[Start of section]
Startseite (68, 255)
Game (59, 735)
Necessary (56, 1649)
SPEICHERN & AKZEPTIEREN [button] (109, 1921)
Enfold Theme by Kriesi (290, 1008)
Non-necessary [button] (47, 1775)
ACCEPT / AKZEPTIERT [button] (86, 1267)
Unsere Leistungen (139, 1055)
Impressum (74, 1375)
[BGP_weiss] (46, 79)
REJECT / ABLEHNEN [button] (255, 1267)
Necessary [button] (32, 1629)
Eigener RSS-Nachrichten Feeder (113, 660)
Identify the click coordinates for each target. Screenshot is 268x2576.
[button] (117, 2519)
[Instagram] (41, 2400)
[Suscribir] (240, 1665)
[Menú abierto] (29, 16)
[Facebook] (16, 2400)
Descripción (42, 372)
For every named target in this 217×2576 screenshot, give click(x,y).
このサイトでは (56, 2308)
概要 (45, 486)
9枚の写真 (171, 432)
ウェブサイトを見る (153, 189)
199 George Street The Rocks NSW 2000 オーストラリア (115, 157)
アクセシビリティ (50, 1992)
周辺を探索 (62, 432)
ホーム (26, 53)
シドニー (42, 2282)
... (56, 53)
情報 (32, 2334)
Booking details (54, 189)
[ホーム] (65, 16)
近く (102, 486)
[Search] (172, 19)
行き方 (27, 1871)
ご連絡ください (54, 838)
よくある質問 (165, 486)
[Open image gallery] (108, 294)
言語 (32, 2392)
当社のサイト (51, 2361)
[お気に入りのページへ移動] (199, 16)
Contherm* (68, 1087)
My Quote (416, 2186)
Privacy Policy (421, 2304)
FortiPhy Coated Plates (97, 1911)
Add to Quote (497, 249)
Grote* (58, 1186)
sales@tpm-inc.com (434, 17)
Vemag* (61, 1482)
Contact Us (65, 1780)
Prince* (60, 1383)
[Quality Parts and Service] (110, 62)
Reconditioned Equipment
[End of section]
→ EXERCISE:
Go through the data, and copy each line in which the word "button" appears.

→ SOLUTION TO THE PROBLEM:
SPEICHERN & AKZEPTIEREN [button] (109, 1921)
Non-necessary [button] (47, 1775)
ACCEPT / AKZEPTIERT [button] (86, 1267)
REJECT / ABLEHNEN [button] (255, 1267)
Necessary [button] (32, 1629)
[button] (117, 2519)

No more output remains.